AWS Interview Questions in 2026 — VPC, IAM, and the Services That Always Come Up

AWS interview questions in 2026 still come back to three themes: can you design a network that fails safely, can you explain IAM without hand-waving, and do you know the services that appear in almost every architecture conversation? You do not need to memorize every AWS product. You do need a dependable mental model for VPCs, identity, compute, storage, databases, queues, observability, and cost-aware trade-offs.
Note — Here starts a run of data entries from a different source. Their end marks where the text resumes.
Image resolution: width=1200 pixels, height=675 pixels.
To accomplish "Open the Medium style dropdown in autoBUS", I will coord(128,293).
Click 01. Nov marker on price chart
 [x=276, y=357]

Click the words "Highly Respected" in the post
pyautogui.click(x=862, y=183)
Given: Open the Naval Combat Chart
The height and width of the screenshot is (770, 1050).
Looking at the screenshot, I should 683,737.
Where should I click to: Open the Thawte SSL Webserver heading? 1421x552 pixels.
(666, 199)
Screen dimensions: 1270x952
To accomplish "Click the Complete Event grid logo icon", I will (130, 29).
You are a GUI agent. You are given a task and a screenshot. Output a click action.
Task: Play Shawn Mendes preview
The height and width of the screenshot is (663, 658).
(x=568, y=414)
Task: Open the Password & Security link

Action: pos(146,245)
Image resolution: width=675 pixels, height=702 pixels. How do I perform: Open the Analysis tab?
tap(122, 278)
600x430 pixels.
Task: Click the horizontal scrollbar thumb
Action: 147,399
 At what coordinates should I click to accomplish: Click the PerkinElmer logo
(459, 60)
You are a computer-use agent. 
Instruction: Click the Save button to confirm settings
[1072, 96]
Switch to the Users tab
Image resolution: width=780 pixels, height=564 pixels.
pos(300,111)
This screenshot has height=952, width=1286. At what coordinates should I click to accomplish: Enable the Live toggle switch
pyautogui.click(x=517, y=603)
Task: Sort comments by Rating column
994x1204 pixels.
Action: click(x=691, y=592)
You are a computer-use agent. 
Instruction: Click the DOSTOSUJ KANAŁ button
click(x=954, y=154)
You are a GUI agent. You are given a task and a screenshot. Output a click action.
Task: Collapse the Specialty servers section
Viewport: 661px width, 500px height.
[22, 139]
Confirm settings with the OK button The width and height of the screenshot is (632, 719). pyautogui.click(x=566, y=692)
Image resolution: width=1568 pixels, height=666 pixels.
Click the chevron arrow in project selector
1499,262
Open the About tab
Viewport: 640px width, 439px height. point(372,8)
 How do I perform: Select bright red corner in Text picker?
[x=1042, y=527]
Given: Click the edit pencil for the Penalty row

This guide is built for backend, DevOps, platform, SRE, data, and engineering manager interviews where AWS is part of the expected operating environment.

The interview map

Most AWS interviews contain some version of this table:

| Topic | What they ask | What a strong answer shows | |---|---|---| | VPC | Public/private subnets, routing, NAT, security groups | You understand traffic paths and blast radius | | IAM | Policies, roles, STS, least privilege | You can reason about authorization, not just attach admin | | Compute | EC2, ECS, EKS, Lambda | You pick the right runtime model | | Storage | S3, EBS, EFS | You know durability, access, and lifecycle trade-offs | | Data | RDS, DynamoDB, ElastiCache | You choose consistency, scaling, and operations consciously | | Messaging | SQS, SNS, EventBridge, Kinesis | You decouple systems and handle retries | | Operations | CloudWatch, CloudTrail, Config, alarms | You can debug and audit production |

The best AWS answers use specifics while avoiding fake precision. Say what you would measure, which failure mode you are protecting against, and how permissions are constrained.

VPC questions: public, private, and routing

The classic prompt: "Design a VPC for a web application."

A strong baseline design:

  • One VPC with CIDR sized for expected growth.
  • At least two Availability Zones.
  • Public subnets for load balancers and managed edge resources that need internet-routable paths.
  • Private application subnets for ECS, EKS nodes, EC2 instances, or internal services.
  • Private data subnets for RDS, ElastiCache, or internal databases.
  • Internet Gateway attached to the VPC.
  • NAT Gateway or controlled egress path for private subnets that need outbound internet.
  • Route tables separated by subnet purpose.
  • Security groups scoped by application role.

The key distinction: a subnet is not public because of its name. It is public when its route table sends internet-bound traffic to an Internet Gateway and resources have public addressing or a public entry path. A private subnet may still reach the internet outbound through NAT, but inbound internet traffic cannot directly initiate connections to those instances.

Security groups and NACLs

Expect: "What is the difference between a security group and a network ACL?"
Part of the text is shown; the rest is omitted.